Öncelikle, husumet sorununun incelenmesi gerekmektedir. 6100 sayılı Hukuk Muhakemeleri Kanununun 114. maddesinde, taraf ve dava ehliyetine sahip olunması, dava şartı olarak düzenlenmiş ise de; anılan Kanunun tarafta iradi değişikliği düzenleyen 124/3. maddesinde, maddi bir hatadan kaynaklanan veya dürüstlük kuralına aykırı olmayan taraf değişikliği talebinin, karşı tarafın rızası aranmaksızın hakim tarafından kabul edileceği belirtilmiştir. Somut olayda dava, P.. T..’a açılmıştır. Davacının, talep konusu dönemlerde kesintili olarak PTT Genel Müdürlüğü’nün farklı şubelerinden bildirimleri bulunmaktadır . Bildirimlerinin yapıldığı dönemde, PTT olan işyeri daha sonra 1995 yılında telekomünikasyon ve posta hizmetlerinin birbirinden ayrılmasıyla T.C. Posta ve Telgraf Teşkilatı Genel Müdürlüğü” (PTT) ve Türk Telekomünikasyon AŞ olarak iki ayrı tüzel kişiliğe ayrılmıştır. Mahkemece, davacının da beyanı alınarak, davacının çalıştığı işin hangi tüzel kişilik kapsamında gerçekleştiği araştırılmalı ve davanın doğru hasma yöneltilmesi sağlandıktan sonra yargılama sürdürülmelidir.
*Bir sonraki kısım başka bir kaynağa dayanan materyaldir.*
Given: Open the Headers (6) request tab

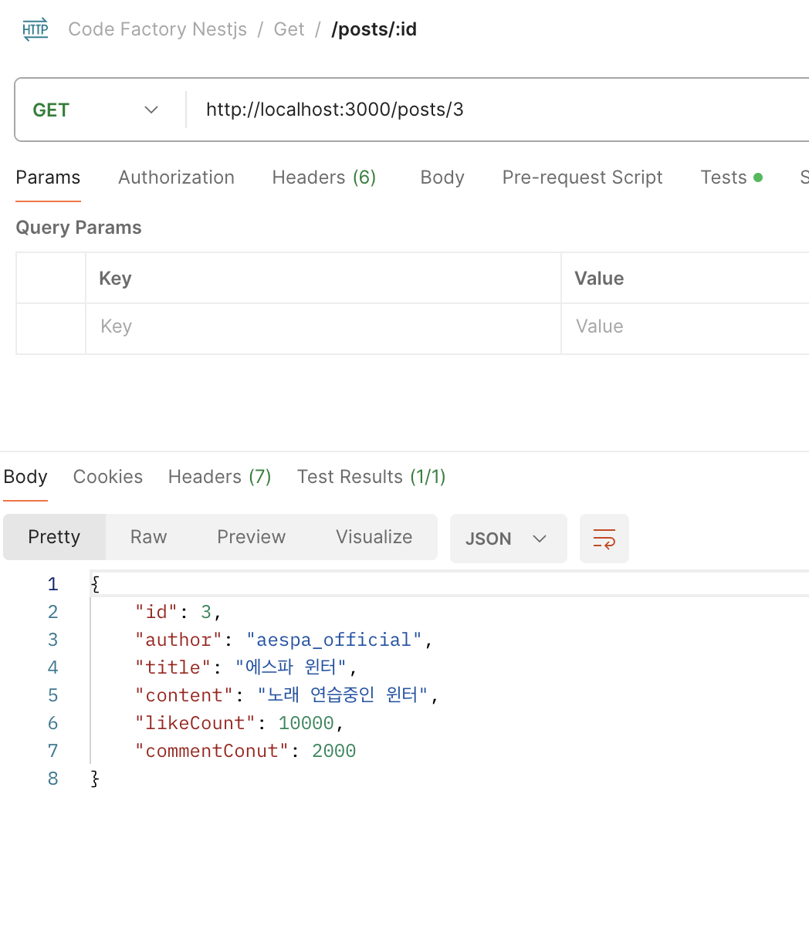Looking at the screenshot, I should point(324,177).
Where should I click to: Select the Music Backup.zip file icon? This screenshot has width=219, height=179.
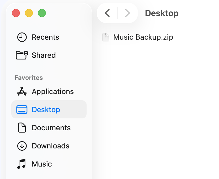[x=106, y=37]
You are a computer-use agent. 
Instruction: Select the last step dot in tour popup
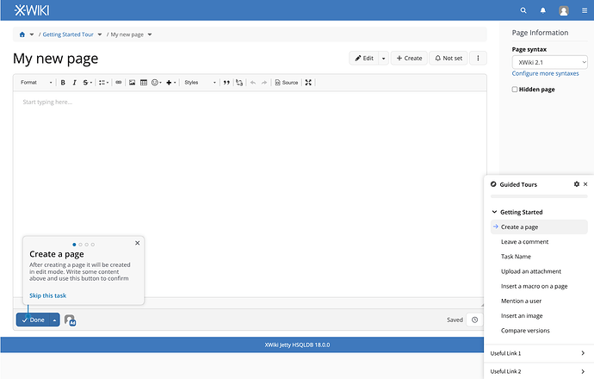pos(93,245)
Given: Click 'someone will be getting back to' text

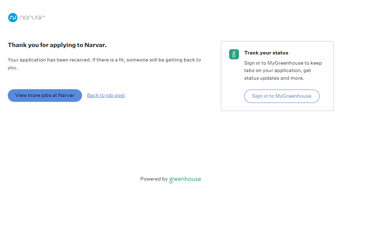Looking at the screenshot, I should (164, 60).
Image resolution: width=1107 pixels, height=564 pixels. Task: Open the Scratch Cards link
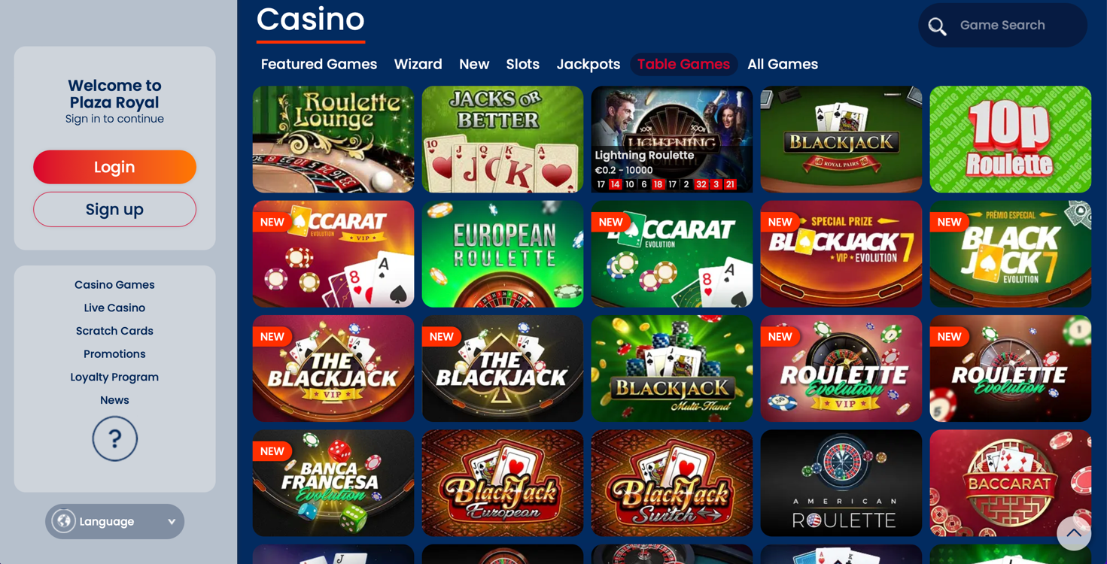click(x=114, y=331)
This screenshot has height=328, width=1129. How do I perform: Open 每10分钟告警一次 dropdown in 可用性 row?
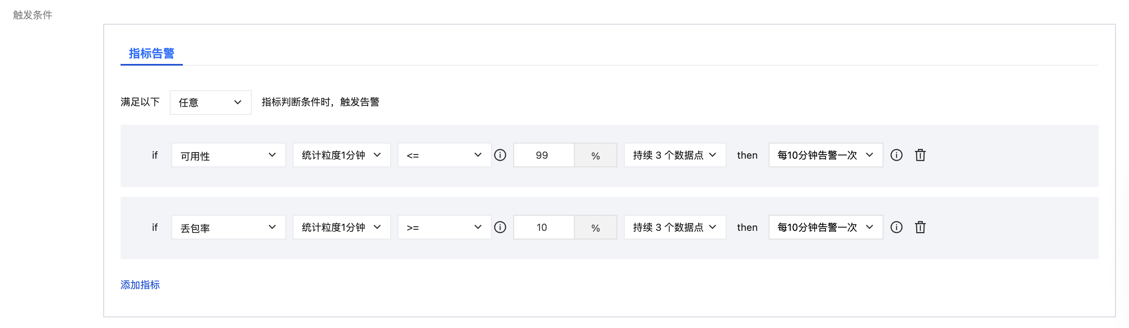826,155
506 sayılı Kanunun 6. maddesinde ifade edildiği üzere, “sigortalı olmak hak ve yükümünden kaçınılamaz ve vazgeçilemez.” Anayasal haklar arasında yer alan sosyal güvenliğin yaşama geçirilmesindeki etkisi gözetildiğinde, sigortalı konumunda geçen çalışma sürelerinin saptanmasına ilişkin davalar, kamu düzenine ilişkin olduğundan,
özel bir duyarlılık ve özenle yürütülmesi zorunludur. Bu bağlamda, hak kayıplarının ve gerçeğe aykırı sigortalılık süresi edinme durumlarının önlenmesi, temel insan haklarından olan sosyal güvenlik hakkının korunabilmesi için bu tür davalarda tarafların gösterdiği kanıtlarla yetinilmeyip, gerek görüldüğünde re’sen araştırma yapılarak kanıt toplanabileceği de göz önünde bulundurulmalıdır.
Bu nedenle, öncelikle, tarafların gösterdiği tanıkların anlatımı ile yetinilmeyerek, dava konusu dönemde davacı ile birlikte çalışan ve işverenlerin bordrolarında kayıtlı kişiler ile gerektiğinde, aynı yörede komşu veya benzeri işleri yapan başka işverenler ve bu işverenlerin çalıştırdığı bordrolara geçmiş kişiler saptanarak bilgi ve görgülerine başvurulmalı, sonradan dinlenen tanık beyanları ile daha önce dinlenen tanık beyanları arasında çelişki oluşması halinde, bu çelişki giderilmeye çalışılmalı, bu şekilde sigortalının kayıtlarda gözükmeyen çalışmalarının hangi nedenlerle kayıtlara geçmediği ya da bildirim dışı kaldığı hususu gereğince araştırılmalı, böylece bu konuda gerekli tüm soruşturma yapılarak uyuşmazlık konusu husus, hiçbir kuşku ve duraksamaya yer bırakmayacak biçimde çözümlenip; deliller hep birlikte değerlendirilip takdir edilerek, varılacak sonuç uyarınca bir karar verilmelidir.
Mahkemenin, yukarıda açıklanan esaslar doğrultusunda araştırma yaparak, elde edilecek sonuca göre bir karar vermesi gerekirken, eksik inceleme sonucu yazılı şekilde hüküm kurması, usul ve yasaya aykırı olup, bozma nedenidir.
O hâlde, davacı ve davalılardan Kurum ile PTT Genel Müdürlüğü vekillerinin bu yönleri amaçlayan temyiz itirazları kabul edilmeli ve hüküm bozulmalıdır.
SONUÇ: Temyiz edilen hükmün yukarıda açıklanan nedenlerle BOZULMASINA, temyiz harcının istem halinde davacı ve davalılardan PTT Gen. Müd.’ne iadesine, 09.06.2014 gününde oybirliğiyle karar verildi.